■ TAREFA 1:
Segundo o trecho para leitura, em que ano Hilma af Klint se formou na Academia Real de Belas Artes da Suécia?
■ TAREFA 2:
Passe para o inglês esta frase do trecho para leitura: "Sua obra não é apenas seminal, antecipando em vários anos o início do abstracionismo, como apresenta uma qualidade estética rara, aliando sutileza formal e cromática a uma intensa espiritualidade."
■ TAREFA 3:
Transforme em lista o parágrafo do trecho para leitura que começa com "A mostra, que permanece", conservando seus fatos principais.

■ TRECHO PARA LEITURA:
****
Hilma af Klint é uma artista excepcional. Nas várias acepções do termo. Sua obra não é apenas seminal, antecipando em vários anos o início do abstracionismo, como apresenta uma qualidade estética rara, aliando sutileza formal e cromática a uma intensa espiritualidade. A isso se soma sua história singular. Formada na Academia Real de Belas Artes da Suécia (a segunda do mundo a aceitar alunas mulheres), em 1887, foi uma artista de relativo sucesso, dedicando-se à paisagem, ao desenho de botânica e às ilustrações de livros, revistas e jornais. Tinha, ademais, um interesse profundo pela ciência e pela religiosidade, o que acaba a levando pouco a pouco ao trabalho de fôlego que pode ser visto atualmente na Pinacoteca do Estado.
A mostra, que permanece na Pinacoteca de São Paulo até meados de julho, traz pela primeira vez à América Latina algumas das séries mais emblemáticas feitas por Hilma nas primeiras décadas do século XX e que foram escondidas do público por quase um século – primeiro por ordem da artista, que assim o determinou em testamento, e, em seguida, pela dificuldade do sistema de arte de compreender e absorver sua obra. Afinal, não deixa de ser surpreendente que uma mulher, imbuída inicialmente por uma missão de cunho espiritual, tenha antecipado de maneira tão evidente pesquisas que viriam a tona pelas mãos de mestres consagrados como Kandinsky e Mondrian, eles também interessados pelo plano metafísico.
****
■ DADOS:
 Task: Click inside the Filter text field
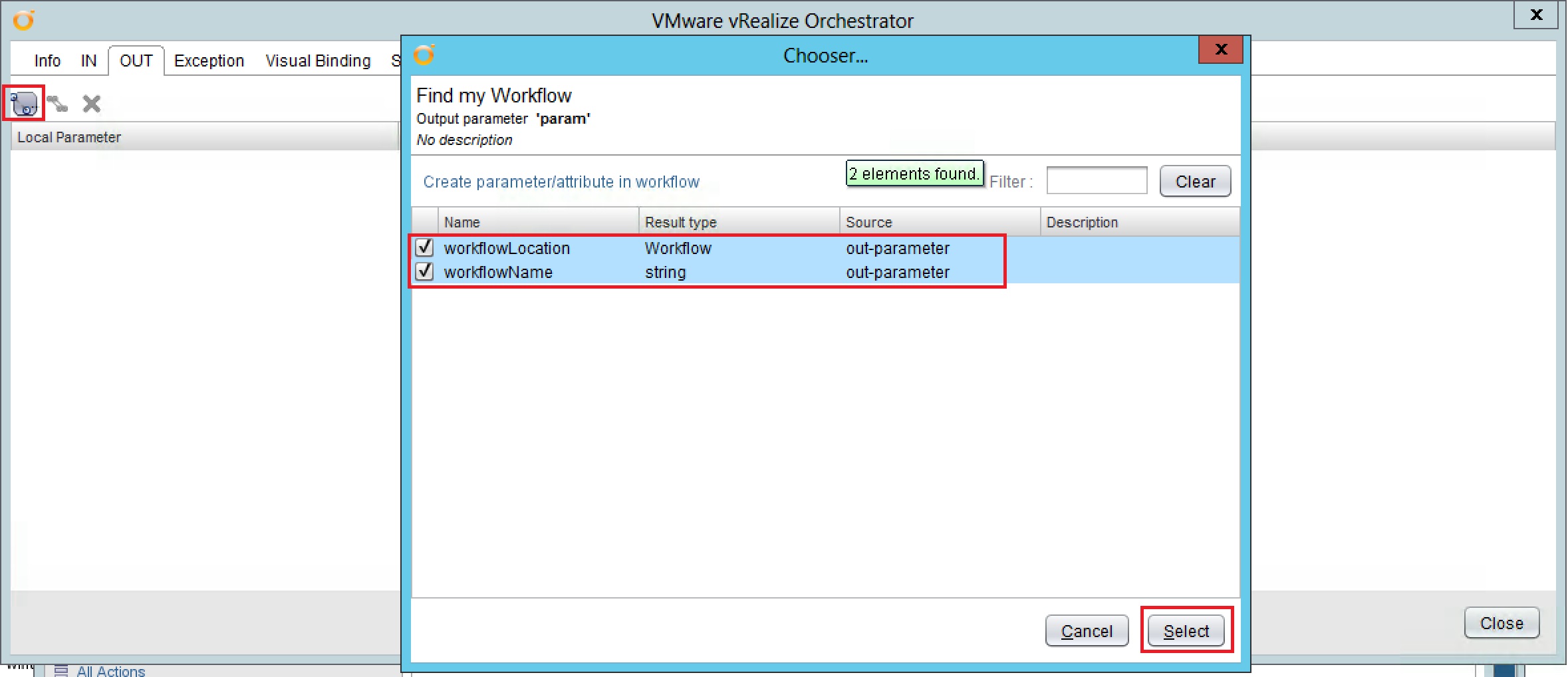[x=1096, y=180]
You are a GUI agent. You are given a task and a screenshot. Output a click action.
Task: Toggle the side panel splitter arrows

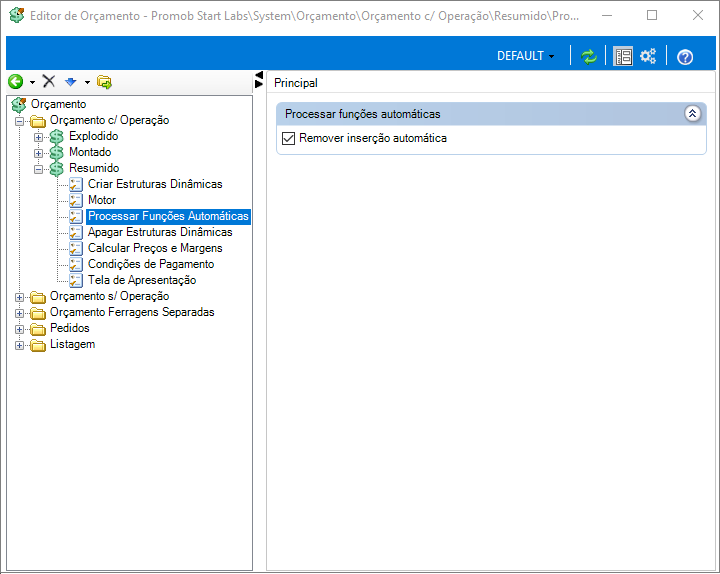coord(259,79)
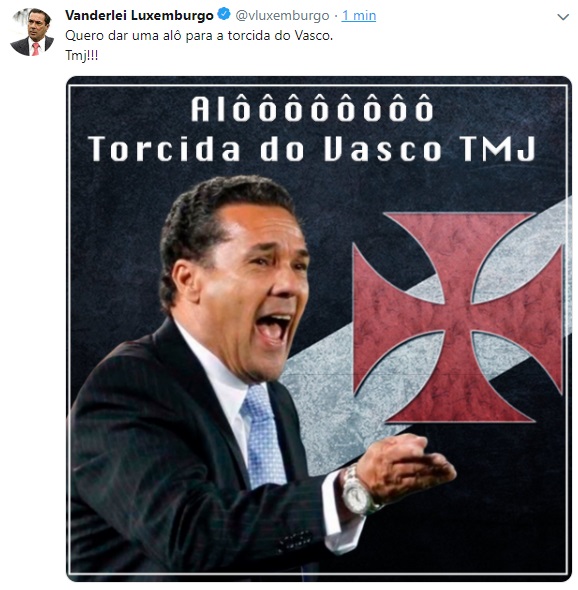Click 'Torcida do Vasco TMJ' image caption
Image resolution: width=578 pixels, height=590 pixels.
312,149
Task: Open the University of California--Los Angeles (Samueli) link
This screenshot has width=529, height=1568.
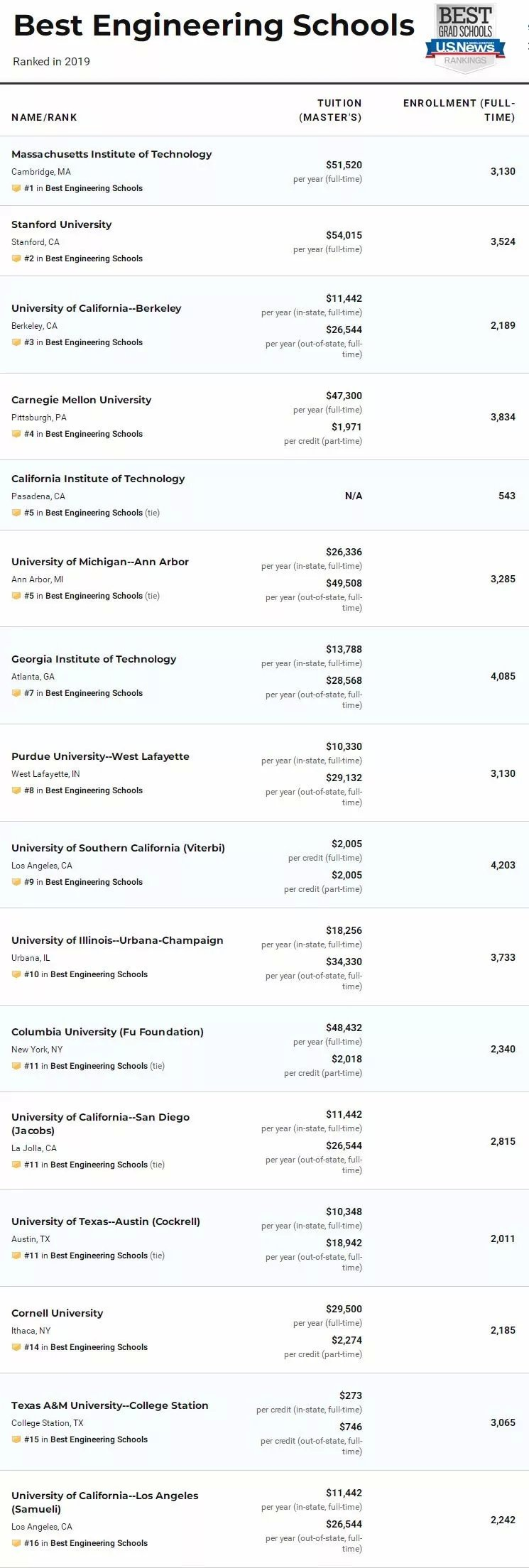Action: pos(104,1496)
****
■ RESPOSTA DO EXERCÍCIO 1:
Em 1887.

■ RESPOSTA DO EXERCÍCIO 2:
Her work is not only seminal, anticipating the beginning of abstractionism by several years, but also displays a rare aesthetic quality, combining formal and chromatic subtlety with an intense spirituality.

■ RESPOSTA DO EXERCÍCIO 3:
- A mostra fica na Pinacoteca de São Paulo até meados de julho.
- Ela traz pela primeira vez à América Latina algumas das séries mais emblemáticas de Hilma, feitas nas primeiras décadas do século XX.
- Essas séries ficaram escondidas do público por quase um século.
- Primeiro, isso ocorreu por ordem da própria artista, em testamento.
- Depois, ocorreu pela dificuldade do sistema de arte em compreender e absorver sua obra.
- Surpreende que uma mulher movida inicialmente por uma missão espiritual tenha antecipado pesquisas que depois viriam à tona com Kandinsky e Mondrian.
- Kandinsky e Mondrian também se interessavam pelo plano metafísico.